Designing multimodal interfaces: Voice + Screen
Voice assistants are changing the way we interact with technology. However, if the experience is not seamless enough, users will be reluctant to use it. Many teams opt for creating interfaces where voice and visual features enhance and complement each other. This article shows an overview of the process of designing the best experience when voice and interface work together.
Analysis
Voice experiences have unique limitations and characteristics and that means that should be crafted and refined in a different way. The most important aspect is to understand how the voice and screen will coexist.
- Is voice essential?
- Is it only supportive?
- Is it an alternative?
It is important to refine each element but also to analyze how everything is connected in the overall user experience, ensuring that voice functions do not spoil screen functions, and vice versa.

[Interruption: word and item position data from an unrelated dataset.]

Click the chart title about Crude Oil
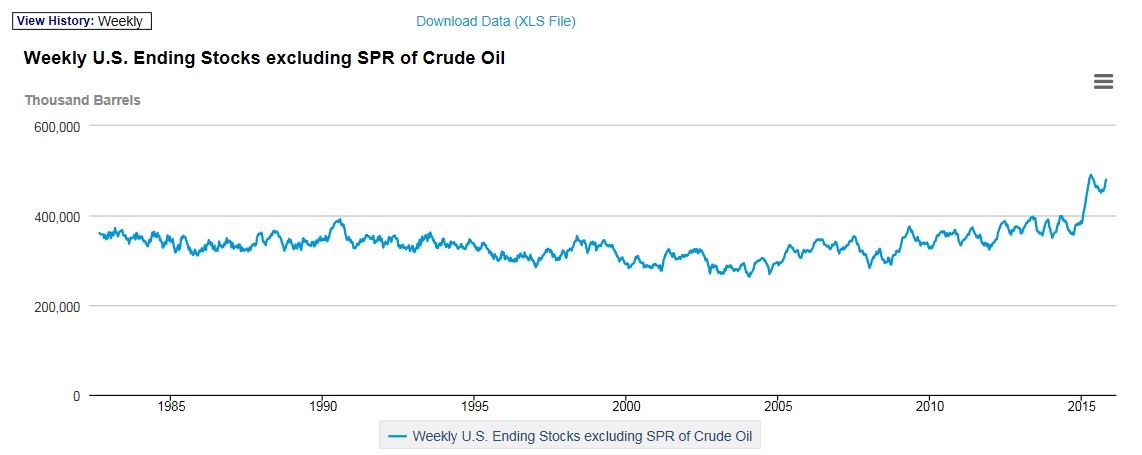 (x=264, y=59)
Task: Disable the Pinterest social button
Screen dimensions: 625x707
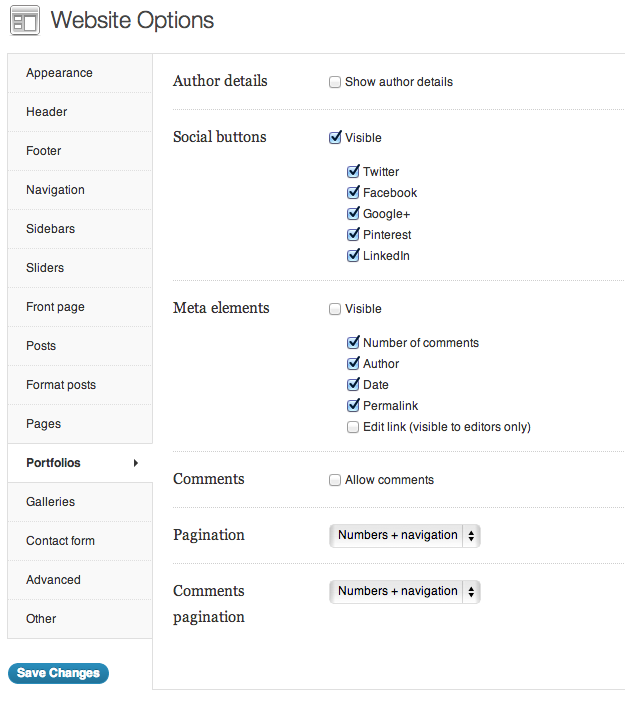Action: [353, 235]
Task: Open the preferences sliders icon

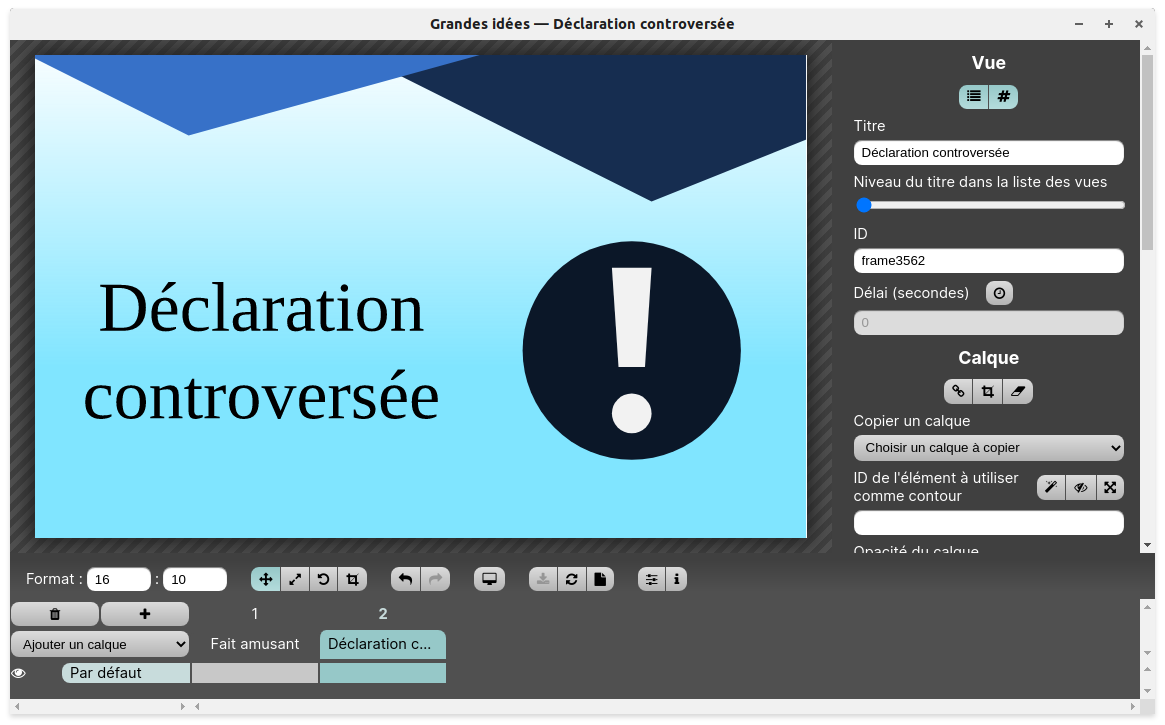Action: pos(651,579)
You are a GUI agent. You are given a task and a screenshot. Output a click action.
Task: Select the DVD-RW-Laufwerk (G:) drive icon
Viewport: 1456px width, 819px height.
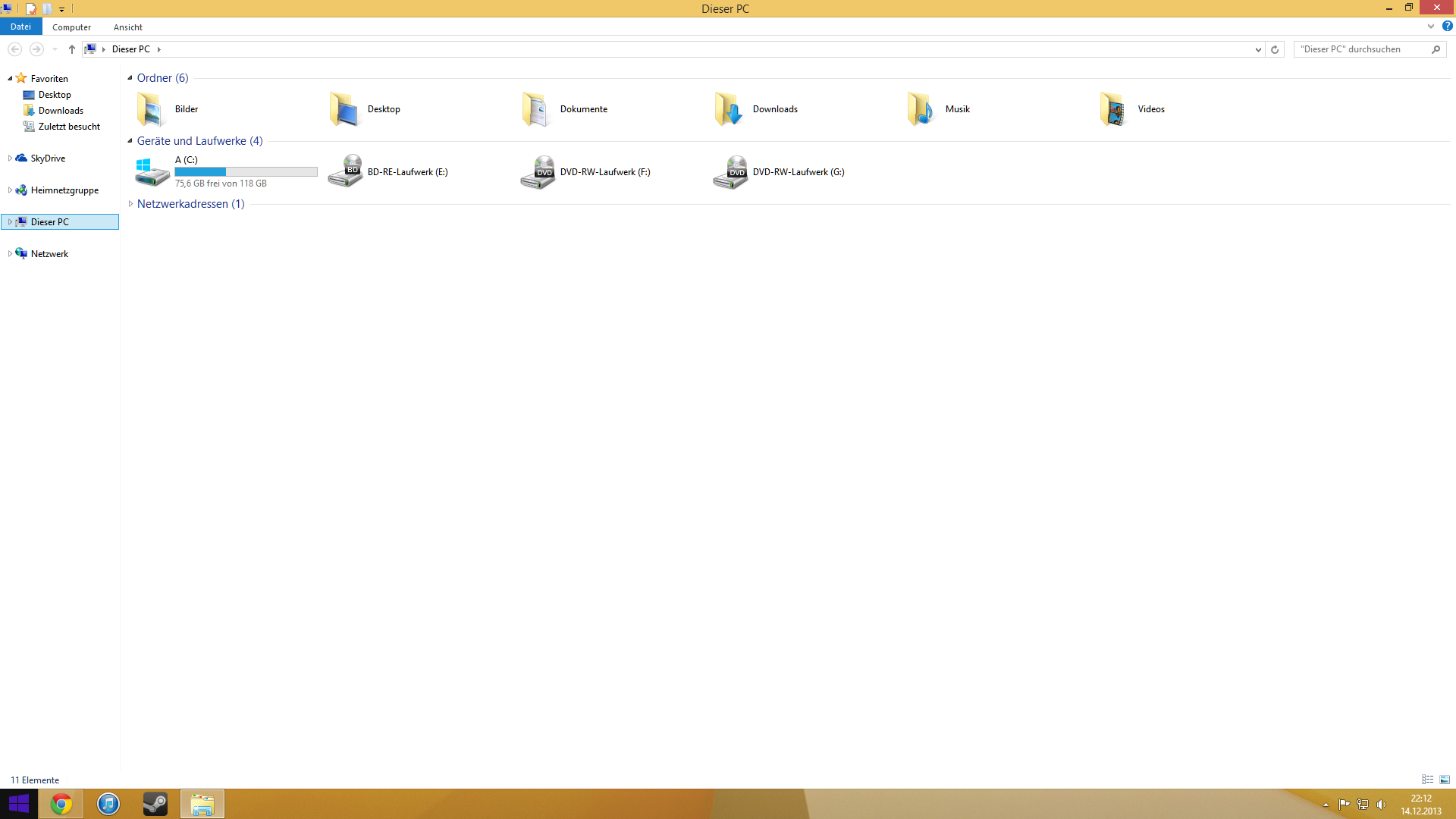pos(730,172)
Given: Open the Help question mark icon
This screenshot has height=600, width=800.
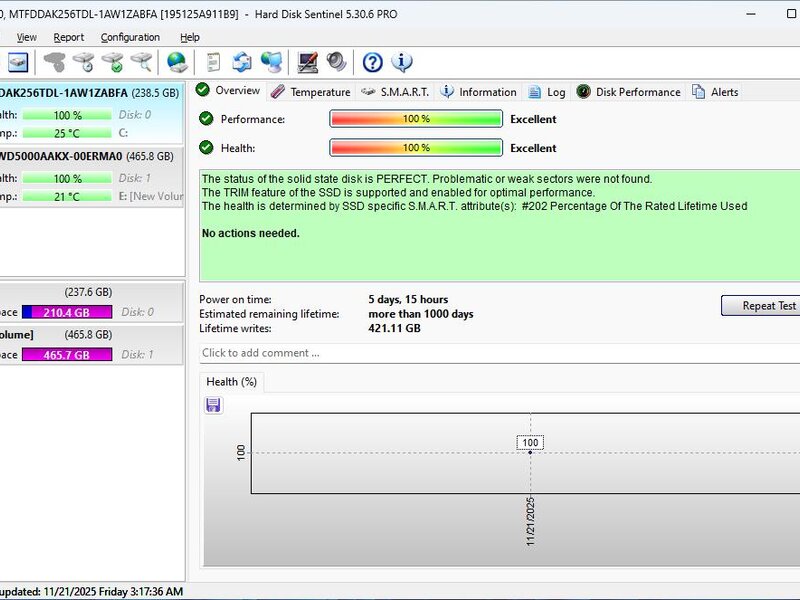Looking at the screenshot, I should click(373, 62).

An excellent example of this is the ChatGPT-4 voice interface, which enhances the voice experience with a well-crafted visual design where animations play a crucial role. These animations not only make the assistant more human and the assistant’s states more comprehensible but also loading times feel shorter and the experience is more fluid.
Prototyping
Here are some tools that will help you refine the experience fast from design to code without implementing the overall functionality. Before choosing a type of prototype, validate the time, effort, and outcome that each could provide.
You can start creating flows, iterating ideas or defining states using a design Software like Sketch or Figma. Then, move on to a more realistic scenario with no-code prototypes or maybe programme a simplified interface.
For example, Protopie is a no-code prototyping software that offers a variety of specific audio and voice functions such as:
- Commands detection
- Text to speech
- Speech to text
- Sounds player
- API connect (For paid plans)
There are hundreds of APIs available to enhance voice interactions, test ideas and create fast prototypes to determine what works best. Some examples are:
- Whisper that enables advanced speech recognition
- Eleven Labs for voice cloning
- Large language models like ChatGPT facilitate natural conversations.
Variables
As you go deeper into the analysis of the product that is going to be created you will discover constraints and limitations that are not typical. Here are some of them:
Listening: Commands are words or sentences that trigger actions instantly or after finishing speaking. Does the assistant listen automatically? Does the user need to tap on a microphone button manually? Or perhaps a long press is required? There are infinite ways to design the listen trigger behaviour. It’s important to provide the users with instructions about how to interact if it is not intuitive enough.
Feedback: Users need to know if they have been understood through live transcription, sounds, states or error messages. For example, background noise or long sentences can be challenging for an accurate proccessing. It is really important to take into account software limitations. Think about using the screen as a support with visual indicators, or sounds, as the user might be listening the voice response without looking at the screen. Moreover, information, sounds and responses are not instant. Communicate to the user what is happening by defining different states of elements.
Response: Is the answer going to be displayed or only played? What happens if it is too long? Does it have limitations? Test your prototype to support all formats by adding different examples and consider software limitations. A huge range of audio variables can be controlled. Evaluate if the user will need to adjust audio volume or pause and resume it by thinking about accesibility and user needs.
Consider the entire experience: For example, if you are loading information, maybe some actions such as sending or recording another message need to be blocked. Don’t isolate functions if they are working together and try to prototype the visual and voice functions together as soon as possible.
Recommended
- Voice and LLMs: ChatGPT voice interface, AI Pin, Gemini, Siri
- Protopie example using Chat GPT4 and Eleven Labs to clone a voice
- Protopie course: Protopie Masterclass in advanced voice prototyping
- Conference: Looking beyond screens and The secret sauce of conversational AI
- Book: The best Interface is no Interface
Conclusion
Voice and visual functions can enhance user experience if they are well refined. It is not only about working on each function, it is also about integrating them correctly in the overall experience. A good approach is to start prototyping in near-real scenarios as soon as possible.